Do you struggle to focus? Me too! In fact, as a person with ADHD, I find focussing extremely difficult. Trying to stay focussed on a task and meet deadlines isn’t always, regardless of whether you have ADHD or not. Life can be busy and stressful and overwhelming and remaining focussed throughout it all can be a challenge. If you need some tips on what to do when you can’t focus, today’s post is full of great advice.
What To Do When You Can’t Focus
If you feel like you can’t focus, it’s more than just a minor annoyance. It can be a serious detractor to your quality of life. It can affect how well you can operate in your job, as a partner, and as a parent, and can get in the way of the kind of life that you’re trying to build. Here, we’re going to look at some of the reasons that you might have trouble focusing when it matters, and what you can do about it.
Ensure that there are no distractions in the way
First of all, you should consider looking at the environmental factors that might be getting in your way. If you’re trying to do work in an environment that may not really be suited for it, then naturally you’re going to have trouble focusing. You can look at ways to prevent excessive exposure to noise and visible distractions outside of your work area, and if you’re working at home, then you can ask your family members to be more respectful of your boundaries during work hours. There are also apps that you can use to block out websites and other tempting distractions that you might be liable to fall into, as well.
Pay attention to triggers
Distractions aren’t always just caused by being in an environment trying to distract you. You can find yourself distracted by mental triggers, as well. While often used to describe the circumstances related to PTSD and other stress reactions, psychological triggers can also be associated with lapses in focus and the like. If you can find out what your psychological triggers are, then not only can you avoid the things that might distract you from your work, but you might also be able to build up something of resilience to them. You can reduce their effectiveness, which is a strategy that is often employed as a part of mindfulness meditation. Becoming more aware of your own mental and emotional reactions may be able to afford you some control over them, as well.
Consult your medications
If you’re experiencing any recent and noticeable changes to your mood or mental acuity, then the first place that you should look is always in your own medicine cabinet. There are all kinds of medications that can affect your ability to focus and think clearly, such as benzodiazepines which can help treat anxiety or sleep disorders, sedatives of any kind, and even things like antihistamines which are designed to treat allergies. This doesn’t mean that you should go cold turkey off any medications that might be affecting your focus, but you should talk to your doctor about tapering your usage, and strategies that can help you better improve your focus without overly affecting other health issues that you’re trying to treat.
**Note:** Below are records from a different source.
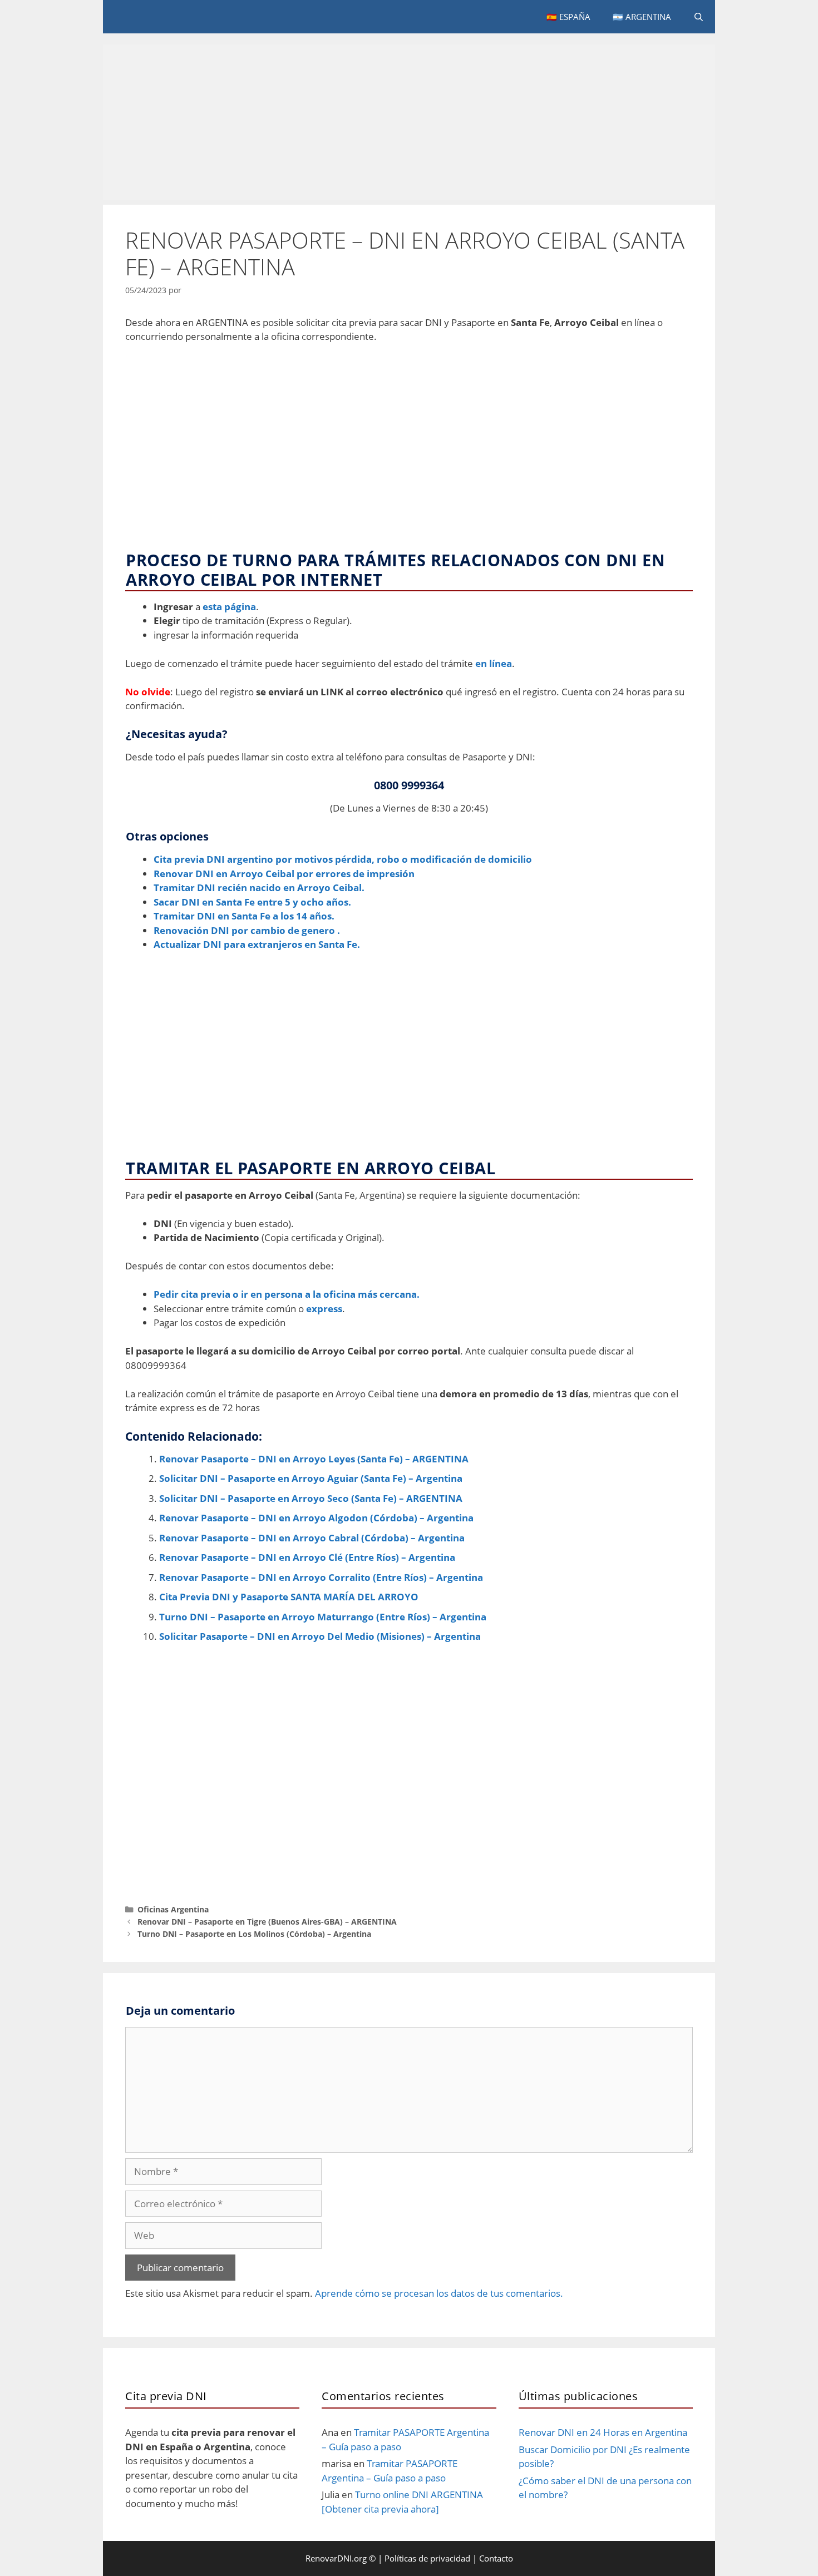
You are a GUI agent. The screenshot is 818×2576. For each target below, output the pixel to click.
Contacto (496, 2558)
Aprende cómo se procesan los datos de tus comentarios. (439, 2293)
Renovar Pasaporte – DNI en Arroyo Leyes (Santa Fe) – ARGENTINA (314, 1458)
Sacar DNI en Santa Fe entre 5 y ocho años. (252, 902)
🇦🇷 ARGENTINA (642, 16)
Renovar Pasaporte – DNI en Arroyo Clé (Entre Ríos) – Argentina (307, 1557)
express (324, 1308)
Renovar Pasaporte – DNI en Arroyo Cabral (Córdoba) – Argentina (312, 1537)
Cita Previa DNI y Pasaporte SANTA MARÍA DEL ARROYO (288, 1596)
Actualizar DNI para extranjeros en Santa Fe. (257, 944)
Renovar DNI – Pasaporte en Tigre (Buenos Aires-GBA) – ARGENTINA (267, 1921)
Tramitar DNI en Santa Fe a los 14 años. (244, 915)
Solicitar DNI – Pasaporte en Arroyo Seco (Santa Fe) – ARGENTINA (310, 1498)
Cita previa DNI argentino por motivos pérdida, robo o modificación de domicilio (343, 859)
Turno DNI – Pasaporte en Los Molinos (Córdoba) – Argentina (254, 1934)
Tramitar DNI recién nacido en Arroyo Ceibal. (259, 887)
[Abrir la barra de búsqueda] (698, 16)
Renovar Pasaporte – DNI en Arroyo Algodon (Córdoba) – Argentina (316, 1517)
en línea (493, 663)
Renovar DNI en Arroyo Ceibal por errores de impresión (284, 873)
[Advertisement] (409, 122)
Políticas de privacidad (427, 2558)
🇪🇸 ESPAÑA (568, 16)
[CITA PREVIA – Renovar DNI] (178, 16)
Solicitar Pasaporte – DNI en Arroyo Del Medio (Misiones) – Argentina (320, 1636)
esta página (229, 606)
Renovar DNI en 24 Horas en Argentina (603, 2432)
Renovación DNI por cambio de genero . (247, 930)
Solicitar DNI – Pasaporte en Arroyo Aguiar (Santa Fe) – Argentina (310, 1478)
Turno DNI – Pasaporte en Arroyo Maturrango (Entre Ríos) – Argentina (322, 1616)
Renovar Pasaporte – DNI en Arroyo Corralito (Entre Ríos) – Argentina (321, 1577)
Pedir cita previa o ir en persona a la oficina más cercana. (287, 1294)
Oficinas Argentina (173, 1909)
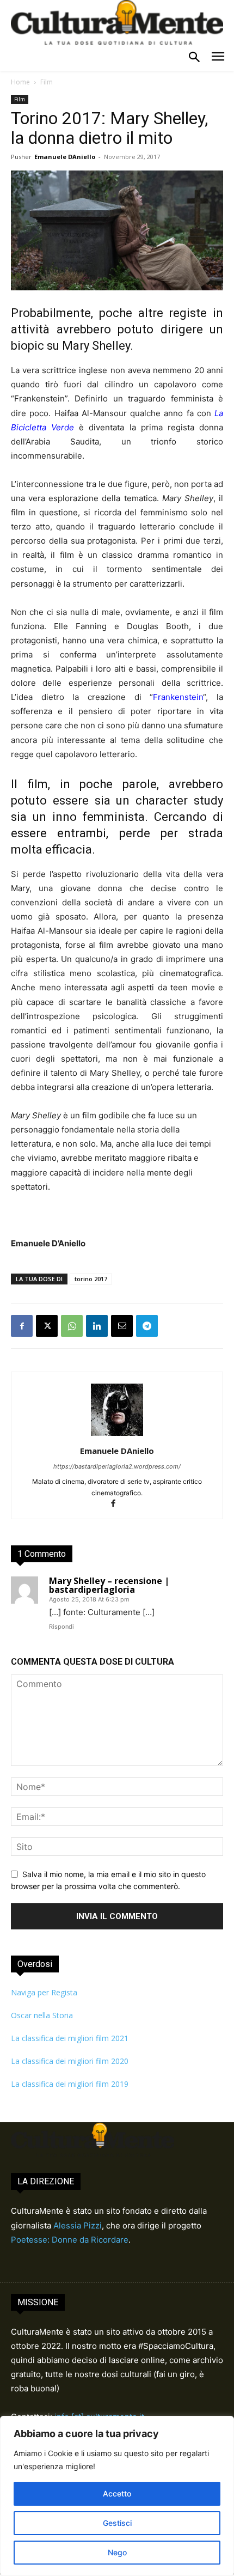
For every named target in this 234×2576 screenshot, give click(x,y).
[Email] (122, 1326)
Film (46, 82)
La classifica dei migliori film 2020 (69, 2061)
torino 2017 (91, 1279)
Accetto (117, 2493)
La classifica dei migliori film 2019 (69, 2084)
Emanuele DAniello (64, 157)
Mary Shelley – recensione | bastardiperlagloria (109, 1585)
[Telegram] (147, 1326)
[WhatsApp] (72, 1326)
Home (20, 82)
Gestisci (117, 2523)
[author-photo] (117, 1435)
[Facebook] (22, 1326)
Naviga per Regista (44, 1992)
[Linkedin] (97, 1326)
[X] (47, 1326)
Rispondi (61, 1626)
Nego (117, 2552)
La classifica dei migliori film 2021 (69, 2038)
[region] (117, 2496)
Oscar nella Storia (42, 2015)
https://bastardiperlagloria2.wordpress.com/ (117, 1466)
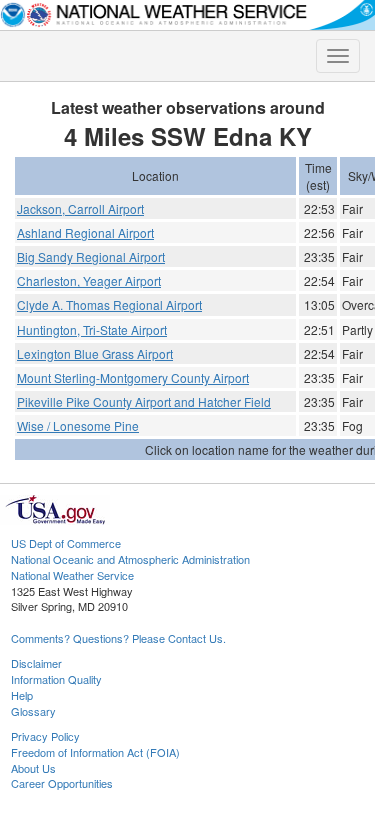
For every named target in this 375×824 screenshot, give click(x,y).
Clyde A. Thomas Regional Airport (109, 304)
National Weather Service (72, 575)
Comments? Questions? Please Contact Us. (118, 638)
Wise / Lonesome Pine (78, 425)
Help (22, 695)
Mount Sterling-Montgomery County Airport (133, 377)
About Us (33, 768)
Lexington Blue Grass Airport (95, 353)
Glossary (33, 711)
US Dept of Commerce (66, 543)
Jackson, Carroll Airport (80, 208)
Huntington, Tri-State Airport (92, 329)
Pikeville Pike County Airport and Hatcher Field (144, 401)
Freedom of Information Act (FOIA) (95, 752)
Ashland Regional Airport (85, 232)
Ensure a healthy lifestyle
While it may seem like a solution that is recommended in the event of pretty much any kind of change in the brain or emotions (because it is that comprehensive and it is that important), getting a good night’s sleep, eating well, and exercising can be of especial importance to your ability to focus. If you don’t get the essential nutrients that can help maintain your brain health, then it should not be as much of a surprise that you’re not able to use them as well as you would hope to. You can also help to train your own brain to focus, such as with breathing exercises to help center you or taking a break to do stretches when you feel distraction creeping into your thoughts.
Manage your stress levels
Some of the tips above are not just good for helping with your focus, but they can also aid in battling the impacts of stress, as well. Stress is often a cause or exacerbating factor in matters of distraction and lost focus. When cortisol starts flowing, your body and brain can react in all manner of ways which can pull your attention away from whatever it is that you’re trying to do. There are plenty of effective ways to reduce stress that you should look at, such as mindfulness meditation, journaling, relaxation techniques, aromatherapy, or talking to someone. Of course, if stress is persistent or particularly acute, then you should also consider talking to a health professional about it.
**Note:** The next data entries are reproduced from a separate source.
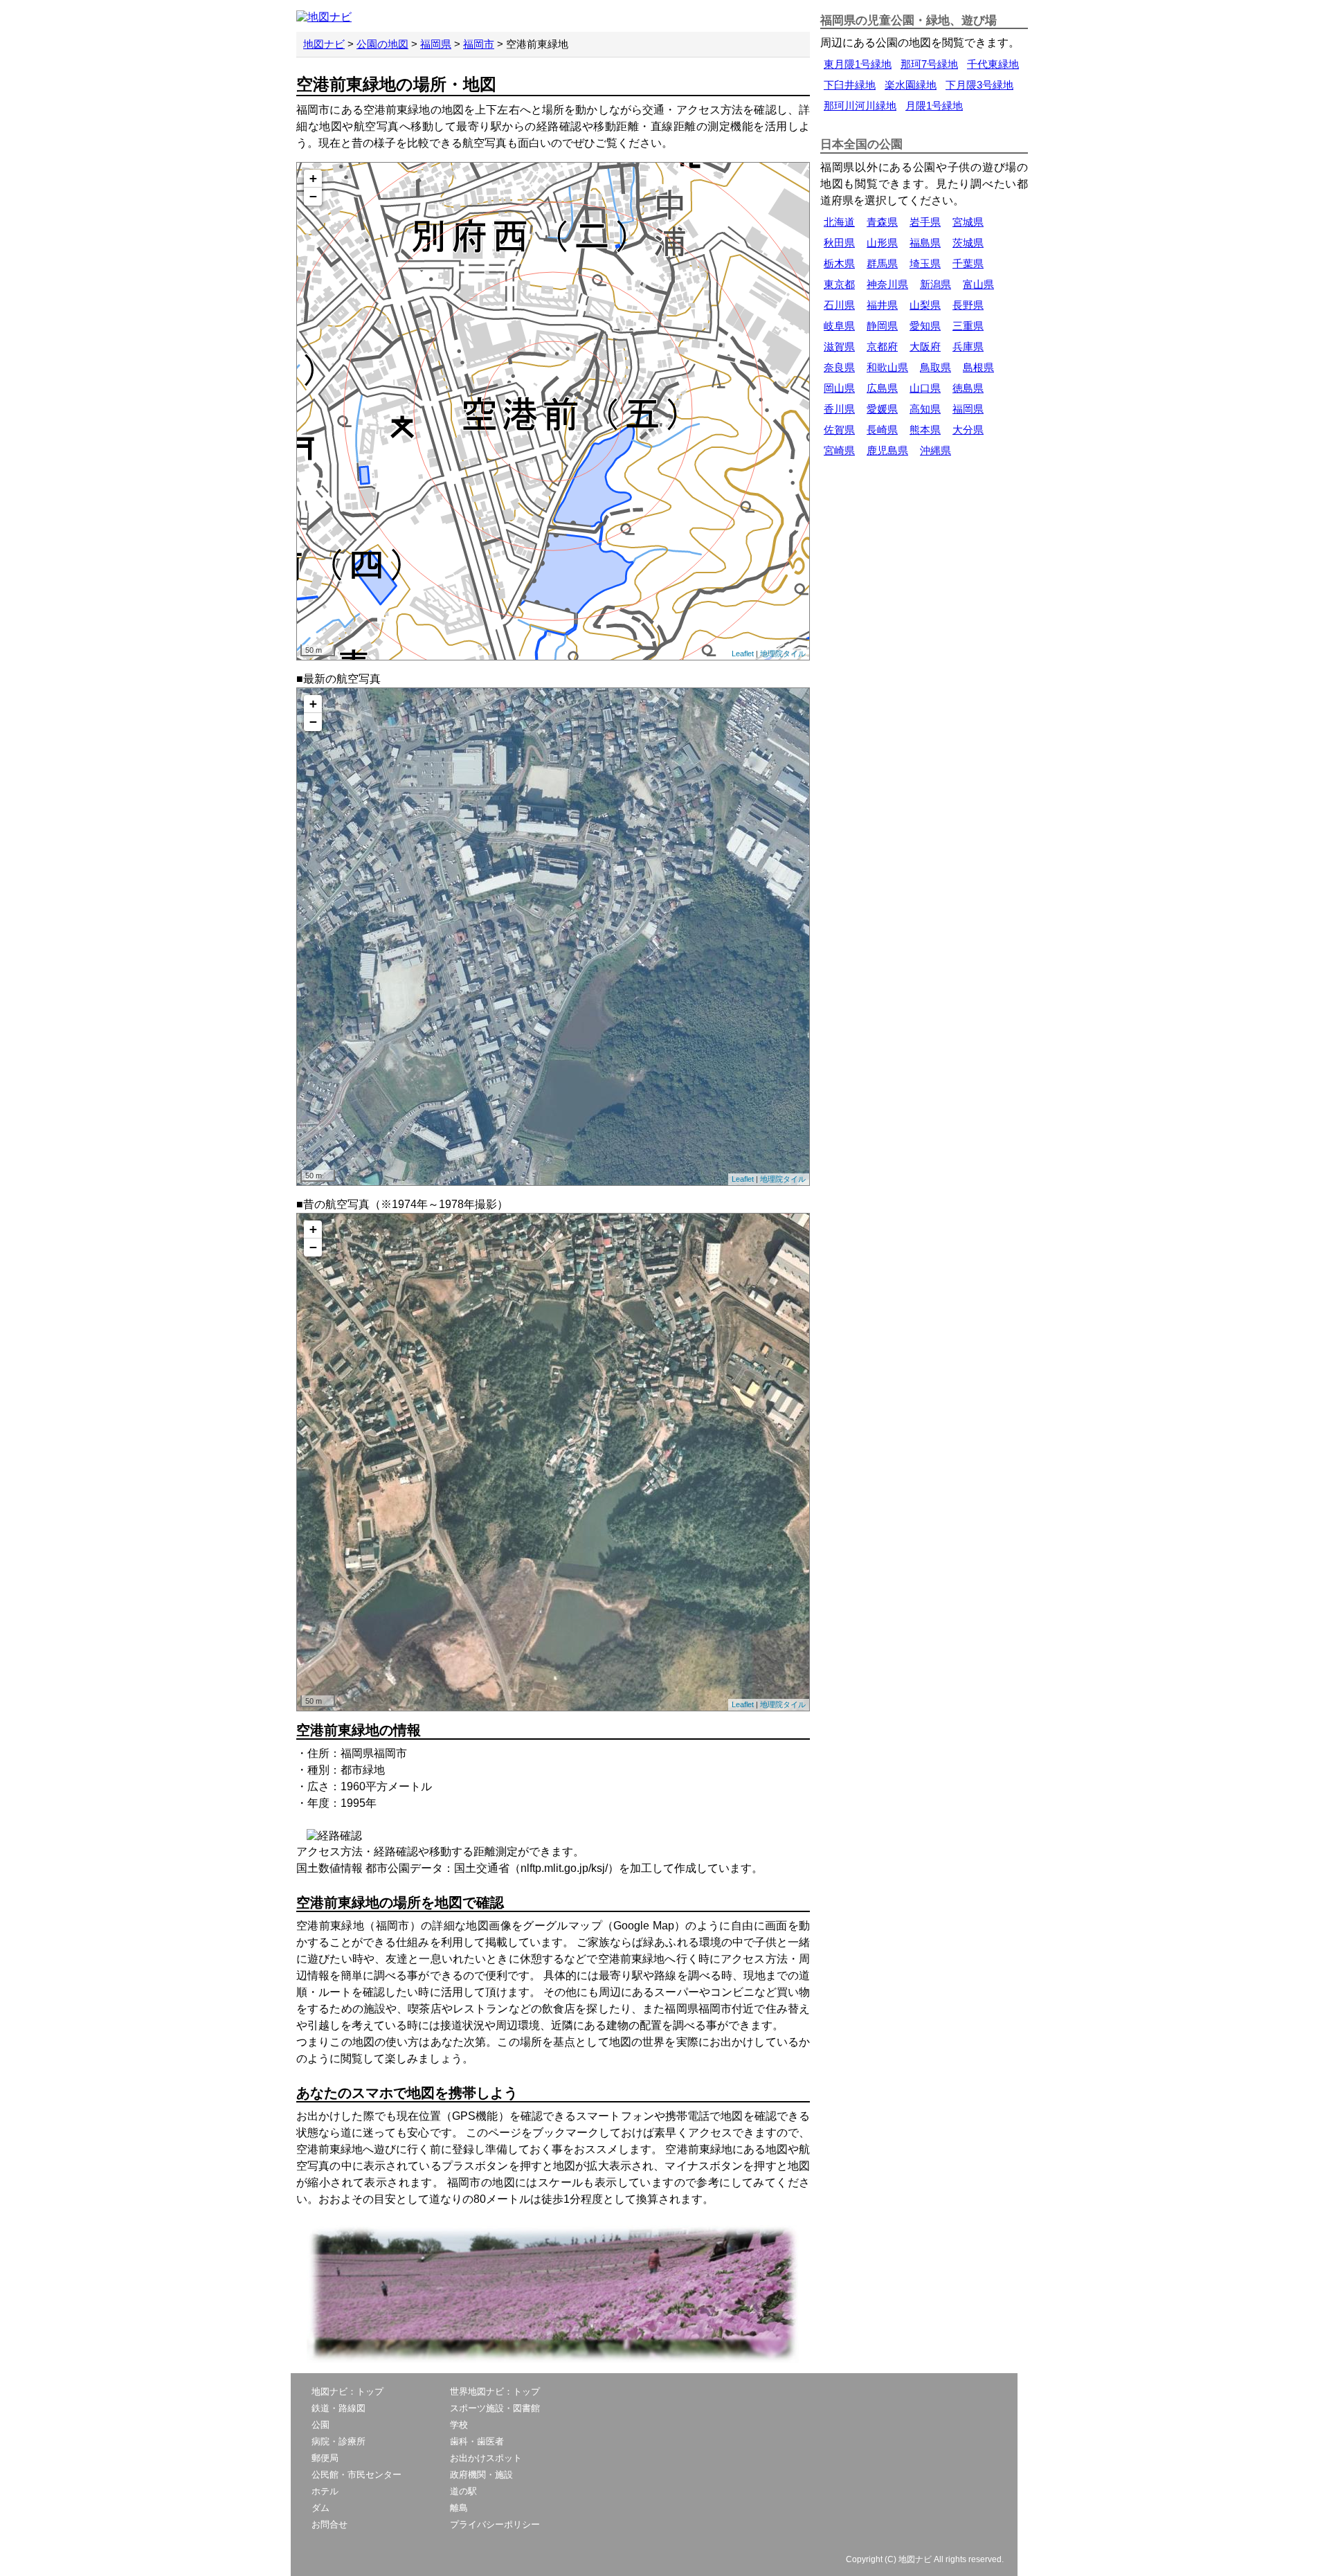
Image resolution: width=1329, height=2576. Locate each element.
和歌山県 (887, 367)
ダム (320, 2508)
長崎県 (882, 429)
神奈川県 (887, 284)
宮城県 (968, 222)
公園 (320, 2425)
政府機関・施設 (481, 2474)
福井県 (882, 305)
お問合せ (329, 2524)
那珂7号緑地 (929, 64)
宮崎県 (839, 450)
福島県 (925, 243)
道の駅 (463, 2491)
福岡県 (435, 44)
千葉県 (968, 263)
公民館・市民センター (356, 2474)
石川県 (839, 305)
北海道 (839, 222)
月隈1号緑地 (934, 105)
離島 (459, 2508)
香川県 (839, 409)
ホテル (324, 2491)
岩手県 (925, 222)
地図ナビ (324, 44)
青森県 (882, 222)
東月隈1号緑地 (858, 64)
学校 (459, 2425)
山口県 (925, 388)
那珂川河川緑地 (860, 105)
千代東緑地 (993, 64)
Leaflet (743, 653)
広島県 (882, 388)
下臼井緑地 (850, 85)
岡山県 (839, 388)
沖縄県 (935, 450)
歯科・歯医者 (477, 2441)
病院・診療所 (338, 2441)
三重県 (968, 326)
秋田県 (839, 243)
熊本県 (925, 429)
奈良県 (839, 367)
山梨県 (925, 305)
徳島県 (968, 388)
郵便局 (324, 2458)
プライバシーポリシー (495, 2524)
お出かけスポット (486, 2458)
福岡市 (478, 44)
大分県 (968, 429)
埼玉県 (925, 263)
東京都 (839, 284)
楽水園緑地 (911, 85)
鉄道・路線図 (338, 2408)
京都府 (882, 346)
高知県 (925, 409)
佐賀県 (839, 429)
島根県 (978, 367)
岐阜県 (839, 326)
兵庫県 (968, 346)
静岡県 (882, 326)
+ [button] (313, 178)
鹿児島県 (887, 450)
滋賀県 (839, 346)
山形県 (882, 243)
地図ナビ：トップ (347, 2391)
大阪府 (925, 346)
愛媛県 (882, 409)
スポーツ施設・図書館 (495, 2408)
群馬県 (882, 263)
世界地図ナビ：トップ (495, 2391)
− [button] (313, 196)
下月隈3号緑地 (979, 85)
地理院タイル (783, 653)
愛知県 (925, 326)
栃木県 (839, 263)
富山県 (978, 284)
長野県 (968, 305)
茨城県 (968, 243)
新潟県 (935, 284)
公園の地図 (382, 44)
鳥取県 (935, 367)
Consider underlying mental health disorders
Stress isn’t just a feeling that can get in the way. Sometimes, it’s the symptom or part of an underlying mental health disorder that may also be affecting your ability to concentrate or focus on the task at hand. Stress and anxiety disorders are very common, but when we’re talking about difficulty with focusing, then attention-deficit/hyperactivity disorder is the most common and the most prescient. Since it’s most often spotted in kids, it can be harder to point the finger at when grown up, but it may be worth seeking ADHD testing for adults. Untreated ADHD can mean that many of the other solutions mentioned above may not be as effective. If you have been diagnosed with bipolar disorder, then that’s an even greater sign of the likelihood of ADHD, as well.
Keep your brain active
Our brain, while not a muscle, can act just like one at times. If we don’t work out the different parts of it that we rely on, then they can become less reliable. This is especially true as we age and if we have been out of the educational environment for some time. To that end, you may want to look at ways to keep your brain active, such as by doing puzzles and brain training. If we work out the parts of our brains a little more, then we’re less likely to become frustrated and distracted when we try to rely on them.
A lack of focus isn’t a personal failure. It’s a problem that you’re experiencing and one that often has causes, roots, and environmental factors beyond your control. But hopefully, we’ve highlighted some of them and how you might be able to manage them.